● **WHAT IS EXPECTED**:
Rewrite everything from the start of the records down to the line containing "(458, 168).", requests included, raising every coordinate value in the answers by 118. Leave the pictures out.

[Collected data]
Segment Open

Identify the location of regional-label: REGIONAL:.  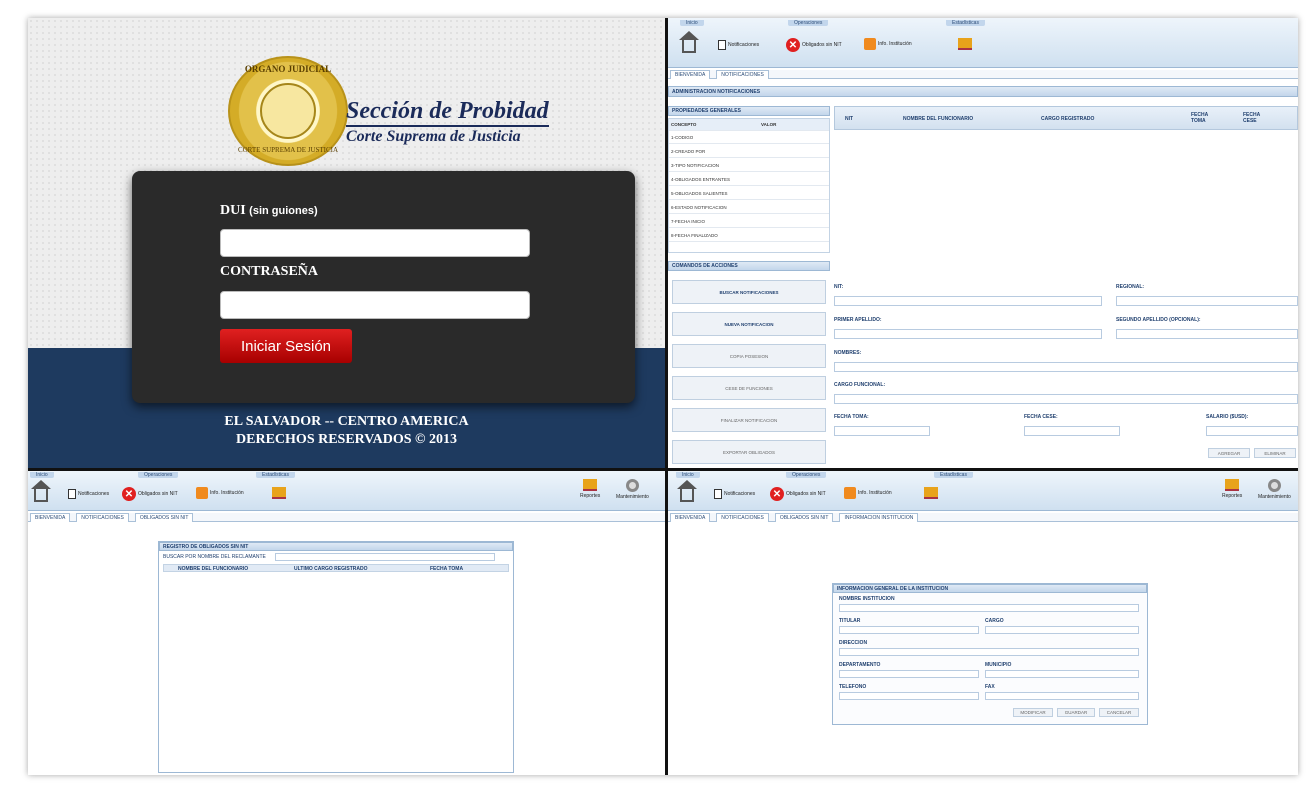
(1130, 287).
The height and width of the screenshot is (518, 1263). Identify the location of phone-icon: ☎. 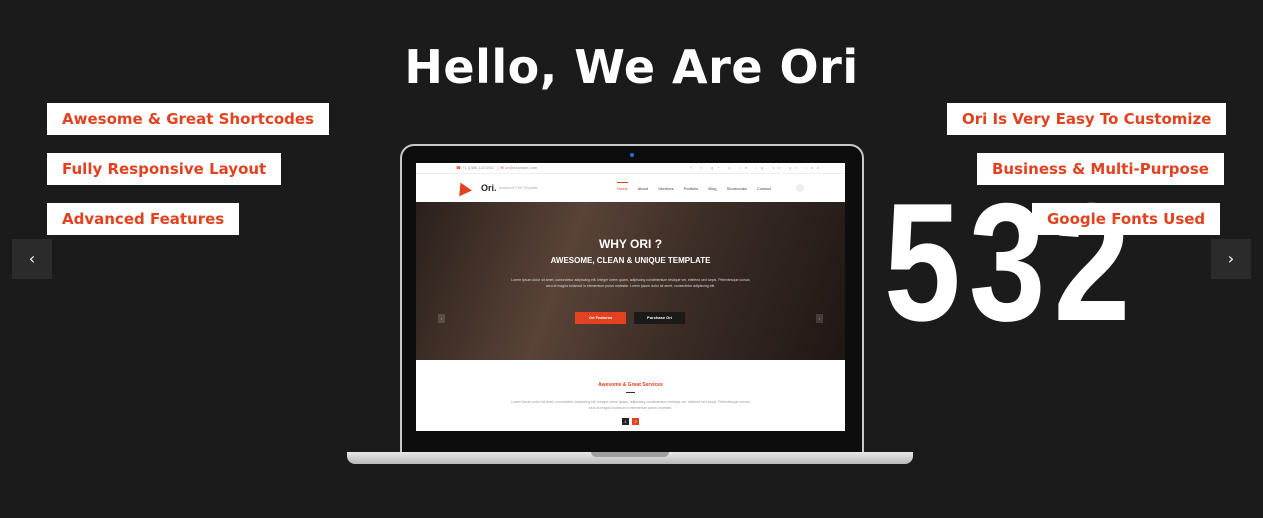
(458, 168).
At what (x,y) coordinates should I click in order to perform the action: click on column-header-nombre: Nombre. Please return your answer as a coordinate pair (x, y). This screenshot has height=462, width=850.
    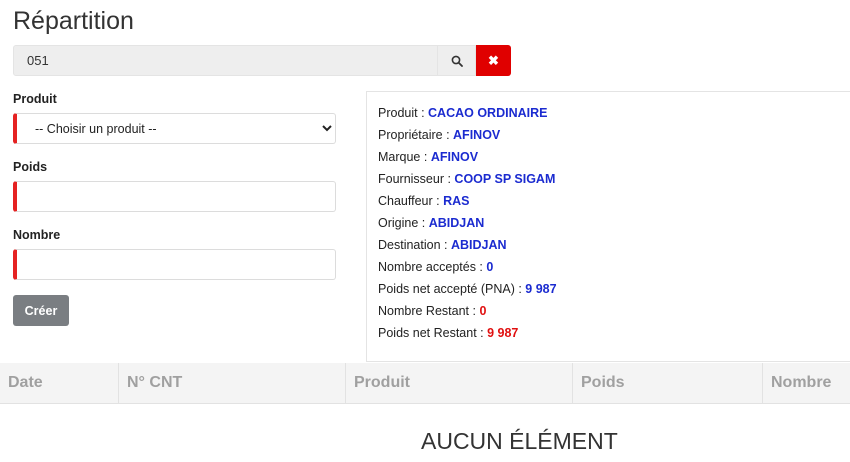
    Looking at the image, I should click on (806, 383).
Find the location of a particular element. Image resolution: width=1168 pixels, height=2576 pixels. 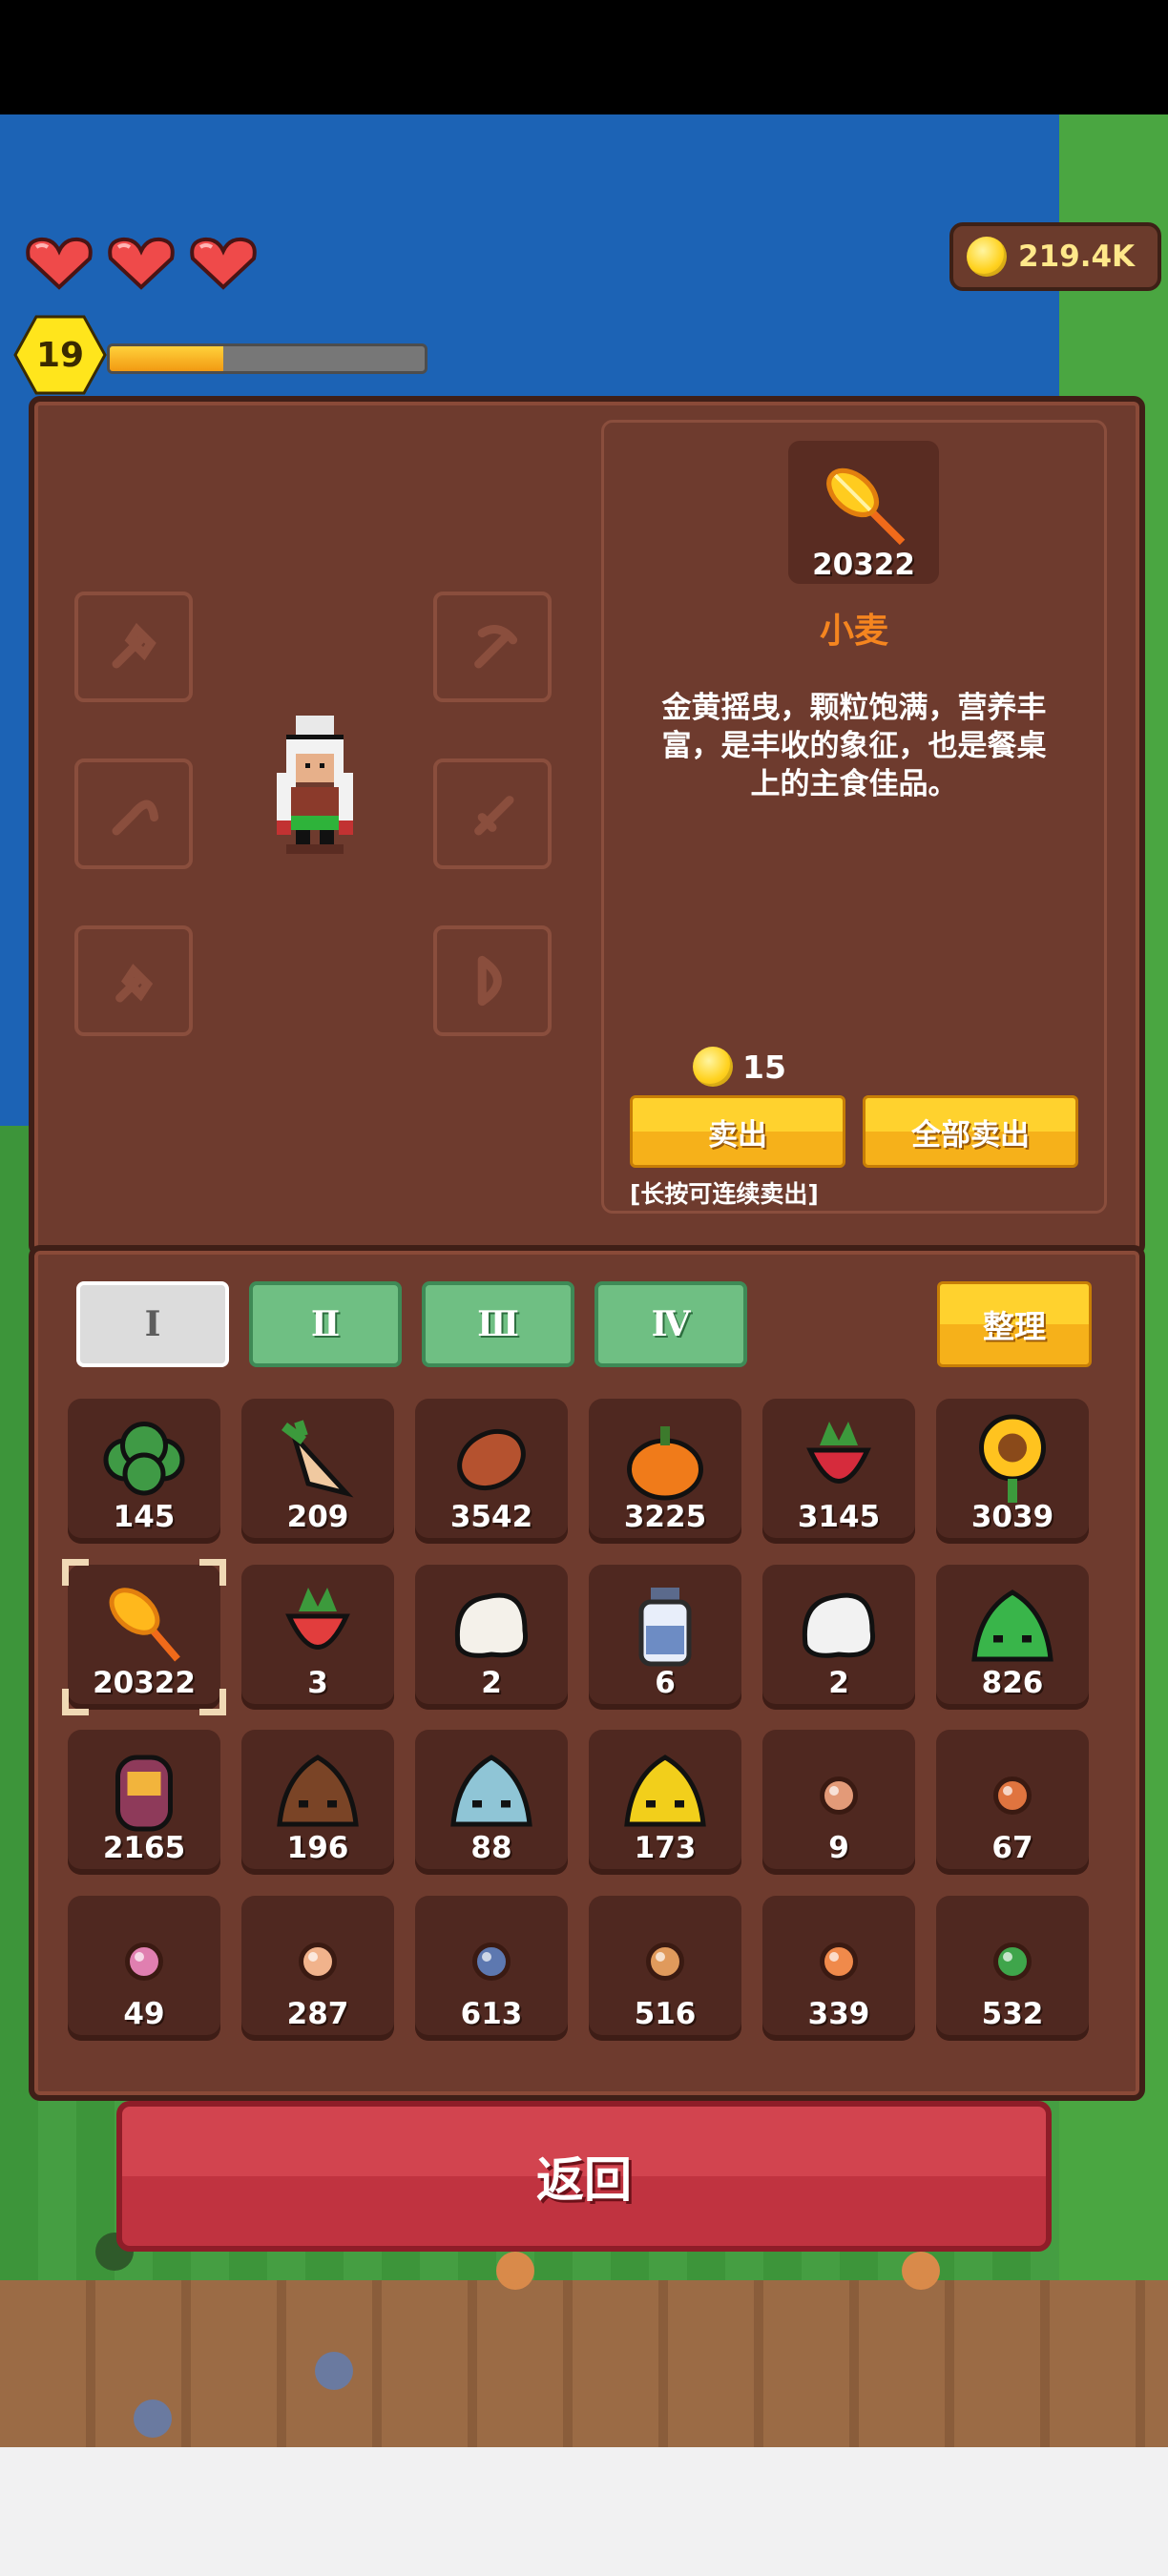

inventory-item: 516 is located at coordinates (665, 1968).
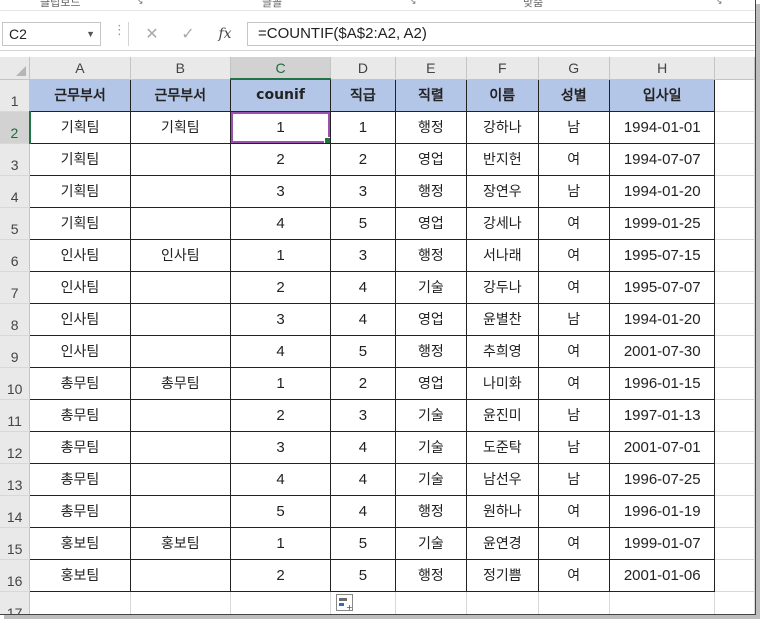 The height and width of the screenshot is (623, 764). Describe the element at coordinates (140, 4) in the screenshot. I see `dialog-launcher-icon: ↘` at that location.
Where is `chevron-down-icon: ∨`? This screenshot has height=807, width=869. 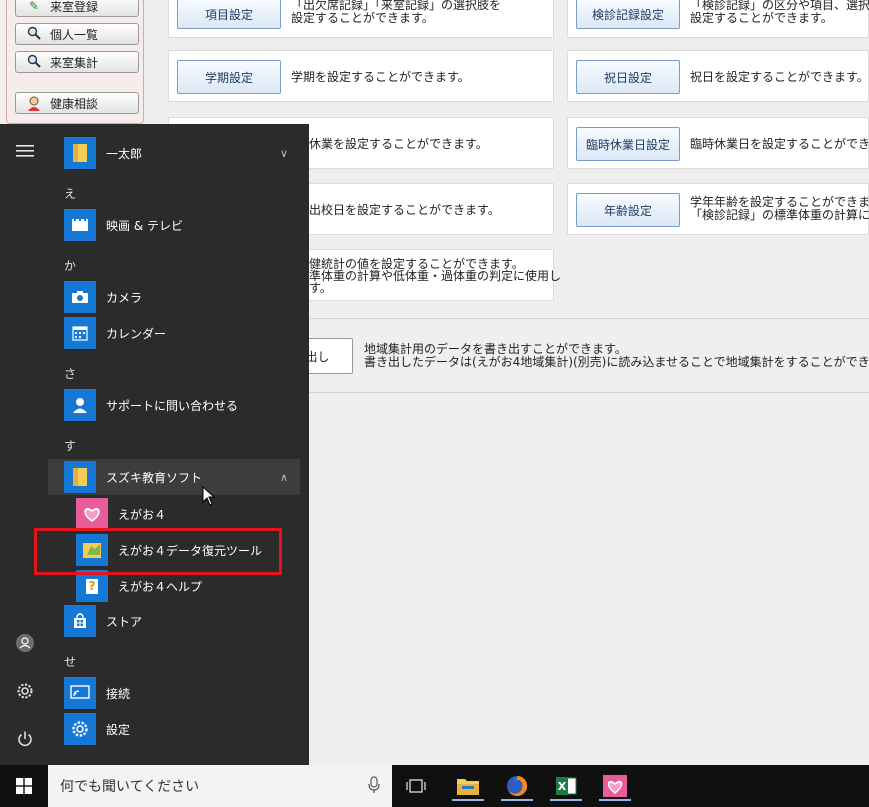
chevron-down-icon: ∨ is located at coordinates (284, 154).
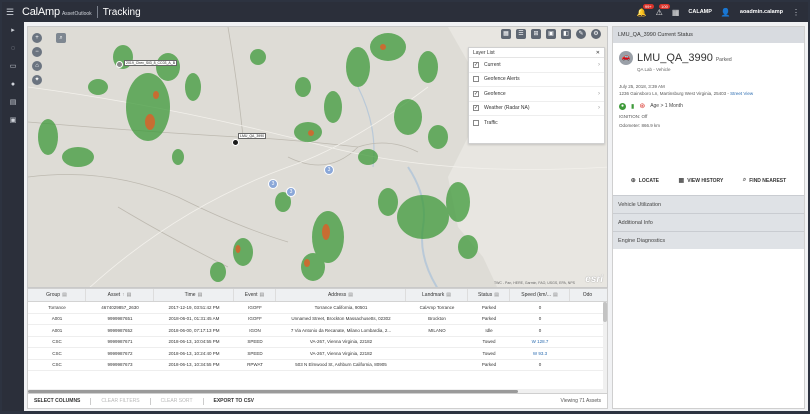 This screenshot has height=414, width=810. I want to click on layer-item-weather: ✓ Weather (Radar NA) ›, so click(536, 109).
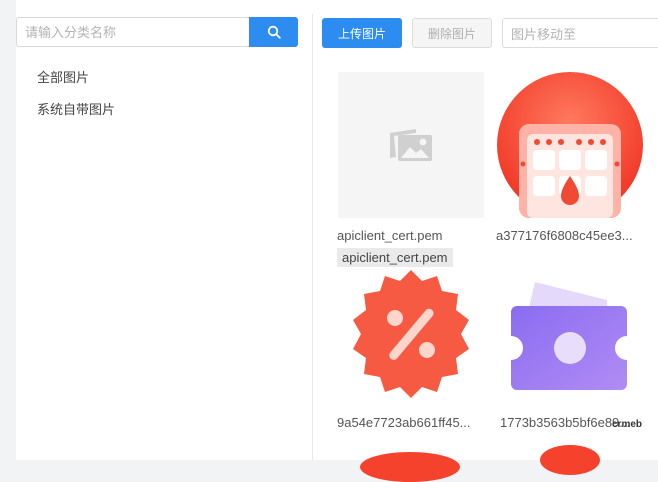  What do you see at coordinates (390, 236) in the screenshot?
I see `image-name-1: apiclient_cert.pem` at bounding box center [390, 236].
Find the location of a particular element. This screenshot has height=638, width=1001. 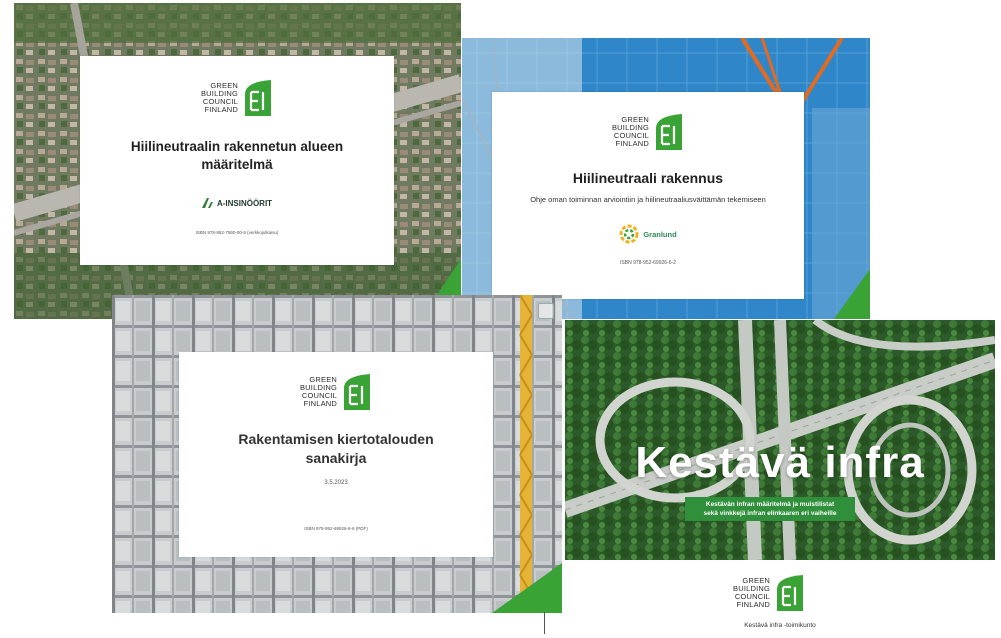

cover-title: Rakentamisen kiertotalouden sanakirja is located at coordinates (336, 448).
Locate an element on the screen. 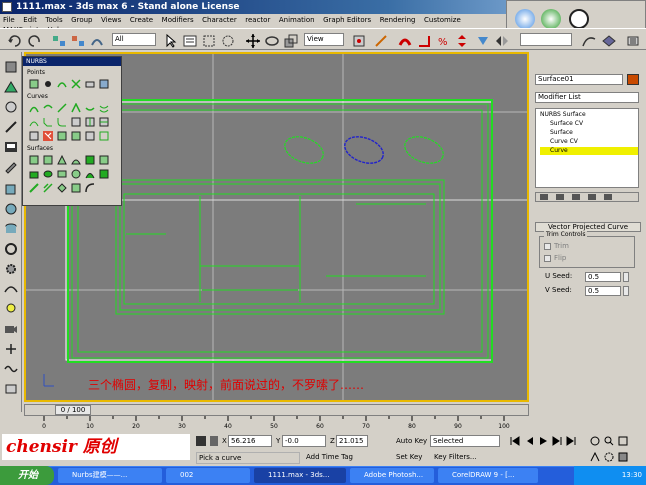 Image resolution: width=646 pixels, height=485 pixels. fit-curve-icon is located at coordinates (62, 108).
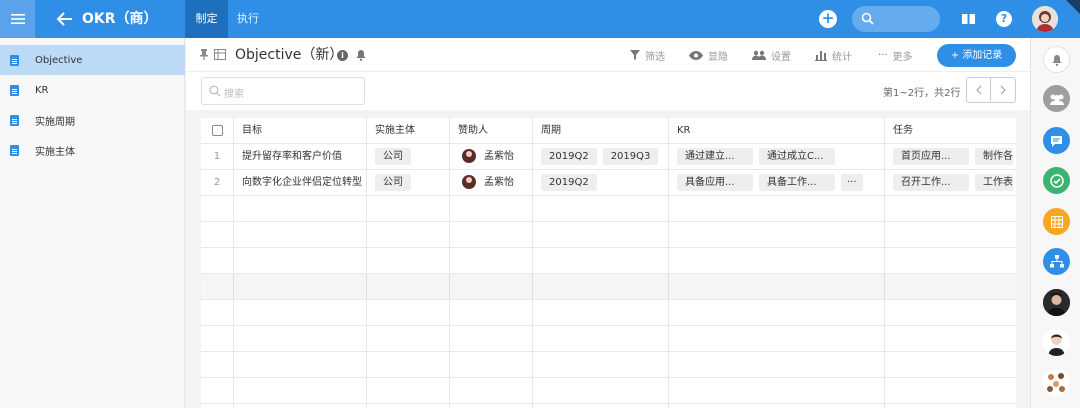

Segment Closed

● **EXERCISE ANSWER**:
Identify the location of regional-label: REGIONAL:.  
(1248, 405).
The height and width of the screenshot is (518, 1263). Identify the location of phone-icon: ☎. 
(576, 286).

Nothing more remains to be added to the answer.